For the 10 segments tracked in this portion of the CropLife 100 survey, respondents are asked to tell us how each performed during the current growing season in terms of revenues. There are three options: 1) Sales were up between 1% and more than 5%; 2) Sales were down between 1% and more than 5%; and 3) Sales were unchanged from the prior year. Any segment that scores better than 50% for sales increases is considered a success for the year. And in 2025, four of the 10 segments achieved this mark.

Leading the way was the micronutrients segment. Here, according to the 2025 CropLife 100 survey, 64% of respondents had sales increases of these products between 1% and more than 5%. Adjuvants weren’t far behind, with 60% of the nation’s top ag retailers seeing sales increases for these products during the year.

The other two segments to achieve more than 50% of their sales growing during 2025 were virtually tied. According to the 2025 CropLife 100 survey, 56% of ag retailers saw their biologicals sales grow between 1% and more than 5%. Meanwhile, 55% of respondents said their fertilizer revenues grew by the same percentages during the 2025 growing season.

Key Concerns for 2026

With the numbers for the 2025 growing season now in the books, it’s time to speculate on what kind of numbers the industry might see once the 2026 growing season gets underway.
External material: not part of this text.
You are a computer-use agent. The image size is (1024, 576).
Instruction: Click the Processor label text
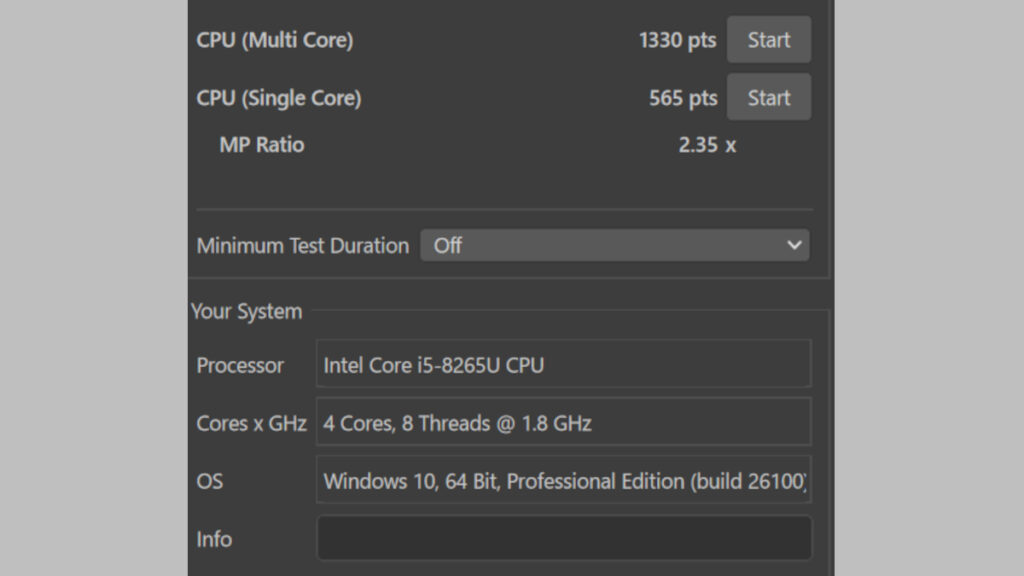pos(240,366)
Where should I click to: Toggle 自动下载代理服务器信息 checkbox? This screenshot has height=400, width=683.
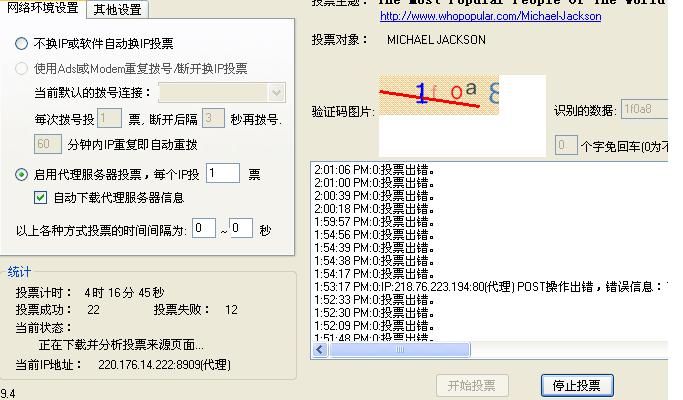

On this question, a big majority of the nation’s ag retailers are very, very troubled by all the negative numbers being brandied about for agriculture at the moment.

Among CropLife 100 ag retailers, prices, for everything from commodities to inputs, were the major concern going into 2026. Source: 2025 CropLife 100 survey

Among CropLife 100 ag retailers, prices, for everything from commodities to inputs, were the major concern going into 2026. Source: 2025 CropLife 100 survey

When asked about their chief concern about the agricultural industry going into 2026, almost three-fourths (71%) listed price volatility as the major issue. Given the answers from the 2025 CropLife 100 survey, this ranged from everything imaginable – from record low commodity prices for corn, soybeans, wheat, rice, and cotton to high crop input prices depressing retail sales to financial instability/accounts receivable issues at the farmgate.

Significantly, this represented a big jump in percentage for price volatility from the 2024 CropLife 100 survey. Last year, slightly over half of the nation’s top ag retailers (54%) listed price volatility as their major concern going into the 2025 growing season.

In second place among chief concerns was a new item – tariffs. By now, most in the agricultural marketplace are aware of how negatively trade tariffs have depressed U.S. agricultural export sales (with one-time major importer China purchasing no soybeans through the end of September 2025). Overall, 12% of respondents listed this as their chief concern going into next year’s growing season.

Finishing a close third behind tariffs was labor – as in finding/keeping good employees. For years, this issue was the No. 1 concern year in and year out for CropLife 100 ag retailers. However, it’s been overshadowed by other concerns over the past two years.

But to end this report on a high note of sorts, all of these concerns and flat revenue numbers for 2025 haven’t dampened the majority of ag retailers’ outlook for the 2026 growing season. When CropLife 100 ag retailers were asked on the 2025 survey to rank their level of confidence in the financial outlook for 2026 on a scale of one to 10 (one being low confidence, 10 being high), the majority (52%) believe that next year will rate between five and seven in terms of revenue. Another 27% think that next year’s growing season will rate between eight and 10. Only 21% think the 2026 growing season will be poor, rating between one and four.